The euro will likely fall if ECB President Mario Draghi, during a press conference following the central bank's monthly policy-setting meeting on Thursday, voices concerns about the recent swift and sharp rise of the currency.
If Draghi comments on the potentially harmful impact of a stronger euro, it could be seen by the market as a kind of verbal intervention, but most believe he will avoid commenting on the currency.
Draghi is expected to recognize an improvement in the euro zone outlook and in market sentiment while acknowledging the region still faces many hurdles.
Supportive comments from Draghi last month helped set the stage for a sharp euro rally this year, lifting it to a 14-month high against the dollar, a 34-month peak against the yen and 15-month top on sterling.
"We expected euro/dollar to remain in tight ranges this whole week ahead of the ECB, which is what we have seen," said John Doyle, foreign exchange strategist at Tempus Consulting in Washington, D.C.
Thursday "could be eventful, especially if the ECB hints at a future interest rate cut in the coming months," he said.
Political uncertainty in Spain and Italy has given the euro a slightly bearish tone over the past few days, but the euro zone's economy is showing signs of improvement, which diminishes chances of another ECB rate cut.
The ECB is expected to leave interest rates on hold.
"Like most, we do not expect the central bank to change their current policy tomorrow," he said.
The last traded at $1.3524, down 0.4 percent on the day and below last week's peak of $1.3711, its highest since November 2011.
French President Francois Hollande called on Tuesday for a target exchange rate to protect the currency from "irrational movements," although the idea ran into immediate opposition from Germany.
The euro pared losses on comments by German government spokesman Steffen Seibert, who said the euro was not over-valued and that long-term competitiveness could not be achieved via exchange rates.
"We bought the euro on a break of $1.3500, but have since sold our position because we believe that at $1.3700-$1.400 it will bring out howls of protest from euro zone policymakers," said Boris Schlossberg, managing director at BK Asset Management in New York.
Schlossberg, who holds a neutral position on the euro, said euro/dollar strength will hinge on Germany.
"Only if and when they start to make noises about a strong euro will we see a serious correction," he said.
Against the yen the euro was last down 0.6 percent at 126.42 yen, off a 34-month peak of 127.69 touched in Asian trade, with the yen remaining under selling pressure on expectations of aggressive monetary easing in Japan.
"For now we remain in consolidation phase and the market wants to see euro zone economic fundamentals improve now that finances have stabilized," he said.
The euro is up nearly 2.5 percent against the dollar this year.
The was last at 93.48 yen, down 0.1 percent on the day, according to Reuters data.

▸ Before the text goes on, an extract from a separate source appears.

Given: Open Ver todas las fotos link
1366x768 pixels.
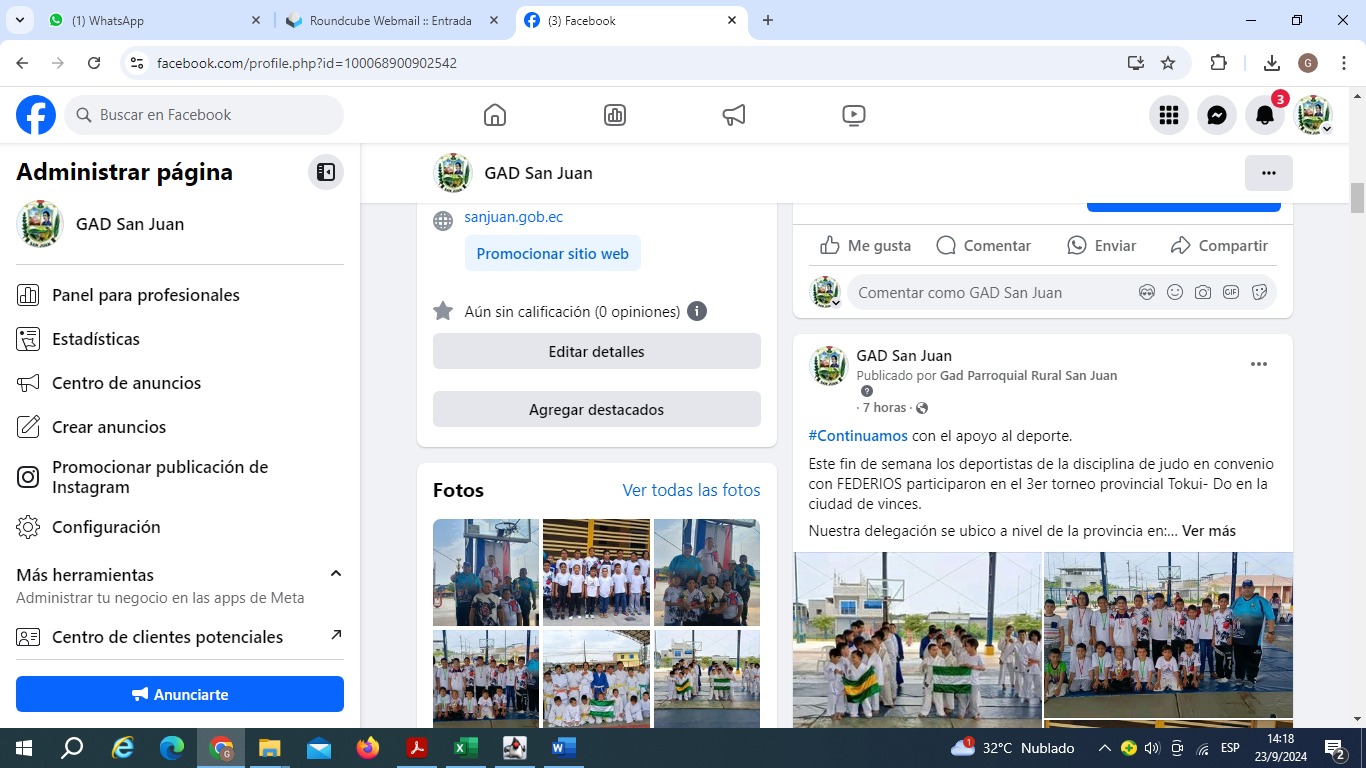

The dollar reached a peak of 94.06 yen in Asian trade, its highest since May 2010.
News on Tuesday that current Bank of Japan Governor Masaaki Shirakawa will step down three weeks earlier than planned spurred the latest bout of yen selling.
"The yen seems to be a one-way train," said Tempus' Doyle. "We try to remind our clients how overvalued the yen has been for the past few years and was due for a major revaluation."

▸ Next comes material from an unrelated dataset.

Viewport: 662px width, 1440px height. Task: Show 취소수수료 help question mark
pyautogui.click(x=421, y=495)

"Trying to pick the yen's bottom has been a dangerous endeavor, but I am staying short yen and will look to take profit again above 94," he said.
Japanese Prime Minister Shinzo Abe, who has put the BOJ under pressure to do more to spur the economy, has made it clear he wants a governor who will be bold in easing monetary policy.
The dollar is up about 7.8 percent against the yen this year, according to Reuters data.